GOVERNMENTALLY, Belize is a parliamentary democracy, has its capital in Belmopan, and consists of six administrative divisions (6 districts; Belize, Caye, Corozal, Orange Walk, Stann Creek, Toledo). The queen of England is still the head of the country (chief of state) and she is represented by a governor general in Belize who is Belizean. A prime minister in Belize who is Belizean runs the country. What does that mean? The queen has the power to suggest laws but the laws are always subject to approval in Belize. Belize has a choice to go back under British rule at any time, and Britain`s military will protect Belize if needed. There is a senate and house of representatives under a national assembly. General elections run at least every five years.

ECONOMICALLY, Belize`s main exports are citrus fruits, sugar, and bananas which make up 65% of all export earnings. Half of the population of Belize is employed through various areas related to those exports. Ten percent of export earnings comes from the garment industry. After agriculture, tourism is the second largest component of foreign revenue. However, according to a local newspaper, tourism is not yet sustainable and many huge efforts are being made to improve. Efforts are also being made to become less dependent as the country still imports 20% of all their food.

The following information comes from the 2000 Census and Footprint Central America and Mexico 2004. CULTURALLY, about 44% of the population are mestizo, 11% are Mayan, 30% are "predominantly black and of mixed ancestry, the so-called Creoles, a term widely used in the Caribbean". About 7% of he population are Garifuna (Black Caribs). The remainder are of unmixed European ancestry (the majority Mennonites who speak a German dialect) and a group of North Americans. There are also East Indian and Chinese immigrants and their descendants.

English is the official language; 1800,000 people speak ´creole´ English; Spanish is widely spoken in northern and western areas; 22,000 people speak Mayan languages, 15,000 speak Garifuna, and 3,000 German.
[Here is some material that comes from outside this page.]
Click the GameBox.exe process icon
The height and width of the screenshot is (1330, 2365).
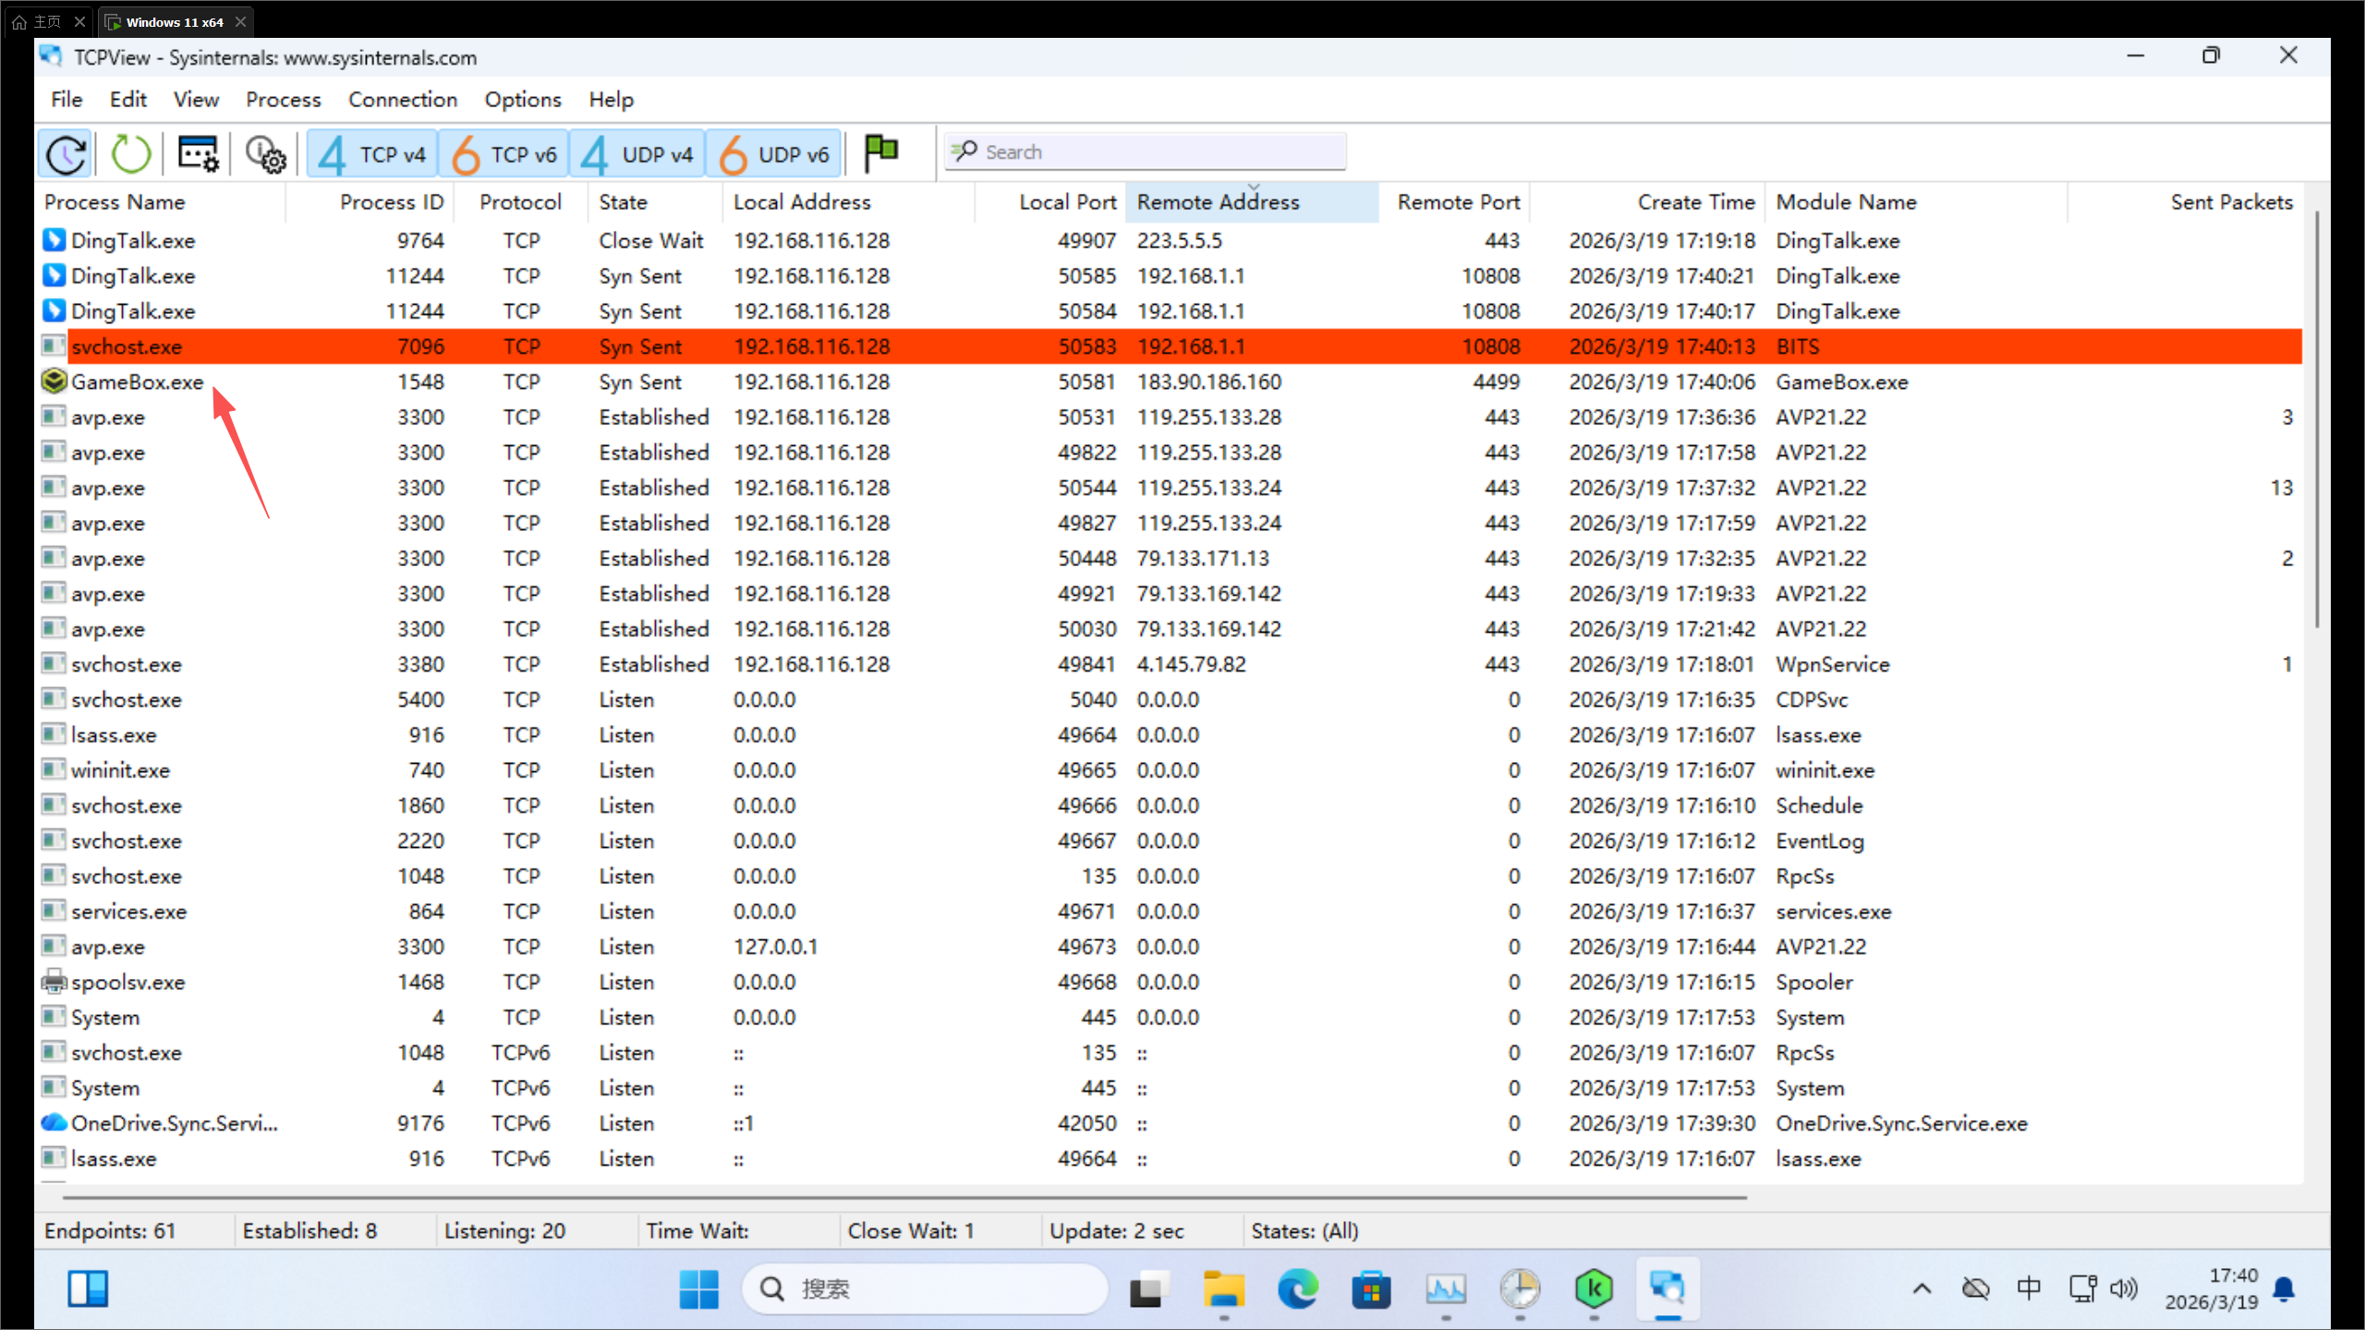click(x=54, y=381)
In terms of education, like the United States, children are required to attend school. However, unlike the United States public schools, no schools in Belize are free. Belizeans must pay not only for school, but also for books and required uniforms.

The LAND in Belize is low and flat in the north and has mountains in the south (Maya Mountains, the Cockscomb Range, and he Mountain Pine Ridge). The highest point rises o 3,675 feet at Victoria Peak. Belize`s coastlands are low and swampy with mangroves, lagoons (both fresh and salt water), and beaches (some sandy). The fifth longest barrier reef in the world - the longest in the Western Hemisphere lies off of its coast. There are also many cayes (pronounced "keys", meaning islands) that lie 10 o 40 miles off the coast. Some are developed into sandy beached tourist resort areas while others are small and undeveloped. Roughly 184 miles of reefs and cayes protect Belize from the Caribbean. Much of Belize is also good farmland for mangoes, bananas, sugar cane, rice, and citrus. It is a very beautiful country.